[comp.lang.c] HASHING, revisited - A summary.

NU013809@NDSUVM1.BITNET (Greg Wettstein) (01/20/89)

I would like to thank everyone who took time to respond to my question
about the use of 'HASH'ing and the fundamental algorithms and techniques
involved.  I received numerous replies and several examples of codes.  I
will attempt to paraphrase the salient points of the replies that I did
receive.

The primary purpose of hashing is to implement extremely rapid table
lookup of symbols or character strings.  The process of 'HASH'ing a
string is the translation of the string into a (hopefully) unique
numerical value.  The goal of this mapping of an input domain into an
output domain is to generate a unique index which can be used to rapidly
locate the string at some later time.

The selection of an algorithm to implement the mapping process is
extremely critical to the implementation of a HASH based search
technique.  If the input domain is explicitly defined it is possible to
develop a mapping (HASH) function which will always generate a unique
numerical value for each member of the input domain.  In fact Knuth
comments in his Volume 3 (Searching and Sorting) that such a task is an
interesting problem.  In practice these perfect HASH functions are
seldom utilized since the input domain is seldom if ever explicitly
defined.

If a perfect 'HASH'ing function is not utilizable the 'HASH'ing and
indexing algorithms must implement some type of collision resolution
mechanism.  Collision is the term used to define the instance where two
members of the input domain map to the same member of the output domain.

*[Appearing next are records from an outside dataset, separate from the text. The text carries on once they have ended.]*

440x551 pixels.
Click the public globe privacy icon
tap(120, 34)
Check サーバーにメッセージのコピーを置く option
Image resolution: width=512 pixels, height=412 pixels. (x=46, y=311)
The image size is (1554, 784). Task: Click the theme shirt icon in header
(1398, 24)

   As a brief aside it is interesting to note that the problem of
   collision makes a CRC based file protection scheme always suspect.
   This problem was discussed extensively in the MS-DOS and IBM-PC
   newsgroups when programs such as FLU-SHOT were being analyzed.
   Since the cyclic redundancy checksum methods are not guaranteed to be
   collision proof there is always the possibility that two programs can
   be made to generate the same CRC checksum.

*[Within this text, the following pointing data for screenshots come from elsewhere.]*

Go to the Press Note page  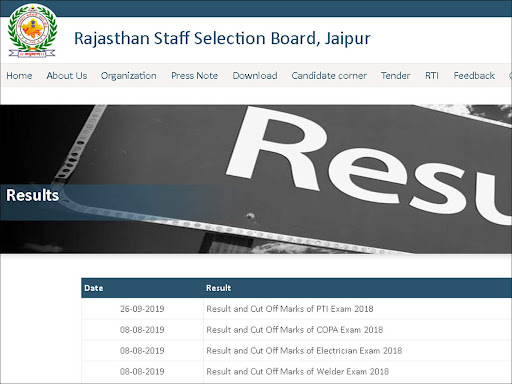pyautogui.click(x=195, y=76)
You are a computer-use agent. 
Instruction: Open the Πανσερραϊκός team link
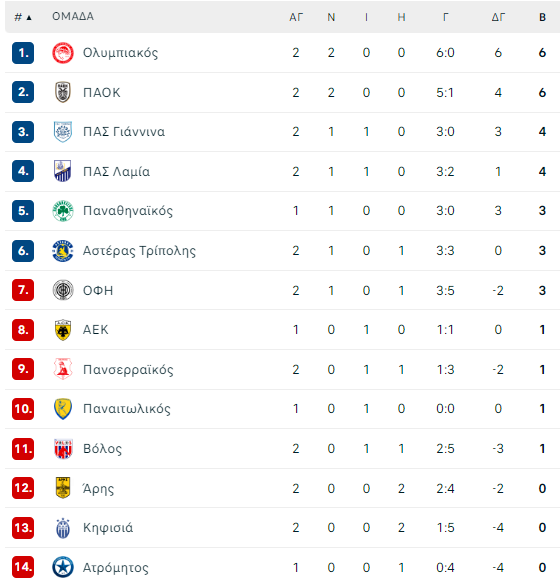point(128,370)
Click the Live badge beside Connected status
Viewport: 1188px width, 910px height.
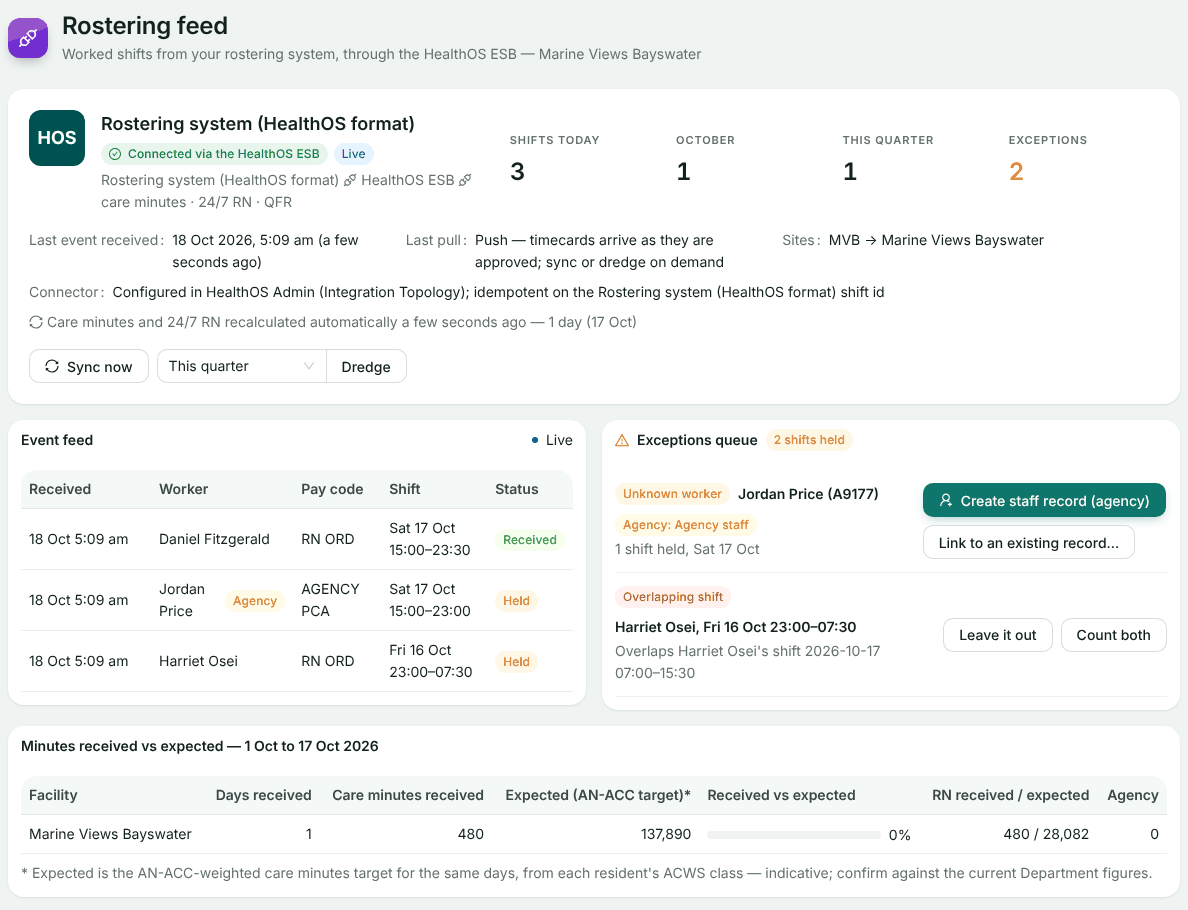point(353,154)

Resolution of the collision problem usually involves the employment of
some type of linear or linked list search technique for all members of
the input domain which map to an identical output value.  The output
domains in this instance are typically referred to as 'buckets'.  When a
string is hashed using this collision avoidance technique members of the
output bucket must be searched to insure that the desired table entry
matches the input string.  The advantage of a HASH based search technique
is that it is much faster to search a linear list in each bucket than to
do a linear search through all members of the input domain.

A common question when implementing a HASH based lookup table is how
does one translate a supposedly random number into a finite set of
'buckets' which are typically the indexes into the lookup table.  The
technique used here is to divide the HASH value by a prime number and
take the modulus of the division to be the bucket number or array index.
The overall goal in the process of hashing and bucket index generation
is to develop a process which disperses the input keys as evenly as
possible among all the output buckets.  The selection of an appropriate
algorithm is influenced by factors such as the relative similarity and
structure of the input keys.

The following is a typical algorithm used for a table lookup which
embodies a collision avoidance technique.  Assume that the HASH function
is used to generate an index into an array.  Each member of the array is
a pointer to a structure which contains the string, some parameter which
is to be associated with the string and a pointer to another structure
which contains a different string but which generated the same table
index, 'colliding strings' if you will.

   1.) Translate the input string into a numerical value using the
       'HASH'ing function.

   2.) Divide the numerical value obtained in step one by a prime number
       to yield a 'bucket' value or array index.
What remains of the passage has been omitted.